Après Romances sans paroles, présenté par Arnaud Bernadet, c’est également sous les espèces de ce qu’elle nomme « édition avec dossier » que la collection « GF » propose ici les quatre premiers recueils de Verlaine. Par rapport à la première publication, qui date de 2013, on observera que, dans celle-ci, les notes ne se trouvent plus renvoyées au milieu du livre, entre le texte et le dossier, mais – ce qui est tout de même plus commode pour le lecteur – en bas de page. Il convient de saluer ce changement de ligne éditoriale, qui est tout sauf indifférent. Même si à l’évidence les deux publications sont censées se compléter, on peut s’interroger sur l’intérêt de réunir et de présenter dans l’ordre chronologique les quatre premiers recueils. Trois d’entre eux existent déjà en collection de poche1, mais loin d’imposer la même hiérarchie, cette nouvelle édition suggère un itinéraire, un cheminement. L’inconvénient est que le titre de Recueils de jeunesse présuppose une maturité qui ne serait atteinte qu’avec les Romances, mais aussi que celles-ci apparaissent comme une fin de parcours. Ainsi Nicolas Wanlin veut-il « fournir les éléments essentiels au lecteur pour lui permettre de se faire une idée du poète qu’était Verlaine dans ses années de jeunesse, avant sa rencontre avec Rimbaud » (p. 7). Contre le cliché d’un Verlaine irresponsable et naïf (que le titre Recueils de jeunesse semble cependant frapper d’immaturité), Wanlin défend en maints endroits de sa présentation l’idée d’une progression concertée, d’une « carrière ». C’est pourquoi, écrit-il, « la présente édition prend le parti de restituer les textes tels qu’ils furent publiés par leur auteur au fil de sa carrière » (p. 57). Dans la même perspective, il était en effet essentiel d’opposer le « maigre théoricien » (p. 28) et l’artisan, émule de Hugo, Baudelaire, Banville et Leconte de Lisle, qui n’a cessé d’affiner son métier et de perfectionner ses procédés.
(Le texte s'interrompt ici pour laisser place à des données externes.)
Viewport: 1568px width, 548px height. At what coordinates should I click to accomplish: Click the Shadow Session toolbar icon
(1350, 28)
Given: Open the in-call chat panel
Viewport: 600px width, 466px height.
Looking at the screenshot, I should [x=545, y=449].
338Wanlin connaît la critique verlainienne et sait qu’elle a progressé, depuis les Œuvres poétiques complètes dans la Pléiade (1962), également sur le plan philologique : il renvoie à l’édition qu’a donnée Steve Murphy des Poëmes saturniens ainsi que, pour les trois autres recueils, à celle déjà citée d’Olivier Bivort. Cela ne suffit pourtant pas – édition grand public oblige – à lui faire maintenir les archaïsants poëme (dans Poëmes saturniens, par exemple) ou rhythme. Quant à l’étonnant Stygmate de « Per amica silentia », Wanlin le corrige sans sourciller à la suite de Bivort. Or l’Académie donne bien stygmates en 1798, et l’on pourrait aventurer que, si cet y oriente vers l’emploi figuré, il peut également figurer le référent érotique. C’est d’autant plus étrange qu’un second parti pris de cette édition est d’appeler un chat un chat. « Aujourd’hui encore, remarque Wanlin, les manuels scolaires sont embarrassés, sélectionnent avec précaution les textes donnés à lire aux adolescents, n’explicitent guère certains sous-entendus et usent d’euphémismes pour évoquer la liaison amoureuse de Verlaine et Rimbaud, ou son goût immodéré pour la boisson » (p. 6). Nous voici prévenus : ignorant les tabous, le commentaire répugnerait à nourrir le conflit entre éthique et poétique. Ainsi que le notait déjà Bivort, Les Amies n’est pas juste un « dérivatif frivole » aux Fêtes galantes ; il n’y pas de solution de continuité entre ces sonnets lesbiens et les « scènes galantes pleines de sous-entendus érotiques » (p. 42) du recueil de 1869. Ainsi les notes en bas de page mettent-elles en valeur tout ce que « Mon rêve familier » contient d’érotique et le dossier ne manque pas de fournir les poèmes écartés de La Bonne Chanson « parce qu’ils sont trop charnels » (p. 53). Tout cela est en parfaite cohérence avec la lecture que Wanlin propose de Verlaine : « la recherche morale de Verlaine consiste […] à marier le bonheur de la chair à celui de l’âme » (p. 40).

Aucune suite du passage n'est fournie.